Over the past few weeks, I've received quite a few messages from people who want help accessing a Microsoft SQL Server database from their RPG programs.

We Have a Great Database, Why SQL Server?

In today's world, the ability to communicate from one system to another is critical. It's important that programs running on other computers can access the i5/OS database, and it's just as important that programs running on i5/OS can access other databases.

That's a bit of a problem, isn't it? All the major database manufacturers make drivers for Windows that let programs using ODBC, OLEDB, ADO, and so forth access their databases. By contrast, very few database manufacturers have created native drivers for i5/OS. IBM hasn't been much help, either. They give us the ability to communicate with DRDA-compliant databases, but that's about it. What's a poor RPG programmer to do?

Fortunately, every major database manufacturer makes drivers for Java. Because Java code can run on any platform (including i5/OS) without changes, we're able to use Java drivers to communicate with other databases. As long as a database driver is "pure Java", it will run just fine on i5/OS, even if the manufacturer had Linux, Mac, or Windows in mind when writing it.

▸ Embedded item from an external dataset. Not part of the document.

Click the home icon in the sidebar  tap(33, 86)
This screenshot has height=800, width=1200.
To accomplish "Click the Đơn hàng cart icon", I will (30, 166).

ILE RPG programs are able to call Java methods, so RPG programmers can use Java database drivers. Presto! With a little bit of plumbing, we can use any Java database driver in RPG on an i5/OS system. I think that's very cool.

Some Background

I originally needed the ability to talk to a MySQL database. Where I work, we use PHP and MySQL to host our web server, but all our main business runs on i5/OS using RPG. To synchronize the two business applications, I used an RPG program to update and read from the MySQL database. I wrote an RPG service program that hides all of the complexity of the Java database logic. That way, I don't have to muck around with the Java code each time, I can just run an RPG subprocedure to execute an SQL statement. I discussed my MySQL support in a previous article, you can read it at the following link:
http://www.systeminetwork.com/article.cfm?id=52433

That article is very particular to MySQL, which worked well for me at the time, but I've discovered that a lot of people are interested in other databases. I thought "Why should my tool only work with MySQL? The same basic procedure should work with any database." So, I changed my tools around a little bit and made them general enough to let you load and work with any Java JDBC driver — as long as it's a "pure Java" (type 4) driver, that is.

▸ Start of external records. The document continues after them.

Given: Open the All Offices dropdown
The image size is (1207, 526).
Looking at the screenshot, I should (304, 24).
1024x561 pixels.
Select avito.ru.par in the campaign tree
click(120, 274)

The following articles discuss the more generalized JDBC interface that I've provided, and show examples of using it with both MySQL and our own DB2/400 databases:
http://www.systeminetwork.com/article.cfm?id=52577
http://www.systeminetwork.com/article.cfm?id=52741

SQL Server

I have to admit, I'm not a Microsoft guy. I don't use SQL Server. I knew that it should work the same way as any other JDBC database, but because I don't use SQL Server, I can't provide an example.

Fortunately, I discovered that Jon Juracich, a well-respected participant in the System iNetwork forums, had adapted my JDBC database tool to work with a Microsoft SQL Server database. He was kind enough to provide some sample code.

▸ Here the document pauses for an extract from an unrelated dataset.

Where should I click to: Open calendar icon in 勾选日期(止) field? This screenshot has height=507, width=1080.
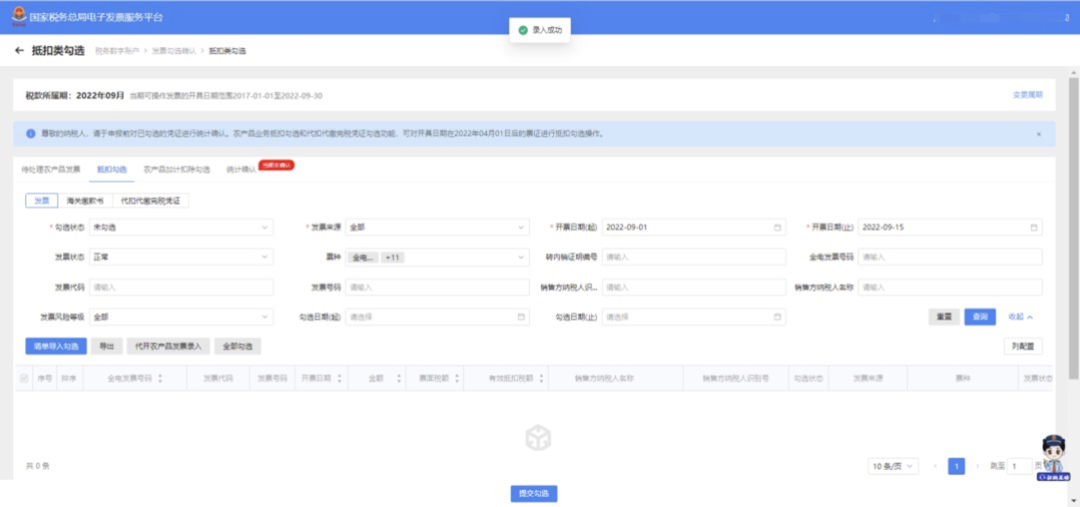[777, 317]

Since the JDBC driver is a Java tool, you need to install Java on i5/OS before you can use it. The Microsoft JDBC driver requires JDK version 1.4 or better.

Microsoft provides a type 4 JDBC driver for Microsoft SQL Server on their web site. "Type 4" means that the driver is written in pure Java, which is important because if the driver relies on any C or C++ code, it probably won't be compatible with i5/OS. You can download the JDBC driver from the following link:
http://msdn.microsoft.com/data/jdbc/default.aspx

Microsoft supplies Windows and Unix versions of the driver. As far as I can tell, the only difference between them is the way you unzip them. The Windows one is a self-extracting zip file, whereas the Unix one is a tar.gz file. If you use a Windows desktop, download the Windows version and run it to unzip it to a temporary location.

Most of what you'll find inside the downloaded file is documentation. The actual database driver is in the file named sqljdbc.jar. This JAR file is the one you'll have to upload to your System i. You can put it anywhere you like in the IFS. If you put it into the following directory, however, it'll be easy for Java to find it:

/QIBM/UserData/Java400/ext

If you put it into a different directory, you'll need to make certain that the JAR file is listed in your Java CLASSPATH before you try to run anything that uses the Java Virtual Machine (JVM) in each job that wants to use the driver.

The RPG Code

My RPG routines that interface with Java's JDBC engine are located in a service program named JDBCR4 (see the links at the end of the article for information about how to obtain it). Comments at the top of the JDBCR4 service program tell you how to compile it. These comments also describe how to create a binding directory so your RPG programs can find the service program when they need it.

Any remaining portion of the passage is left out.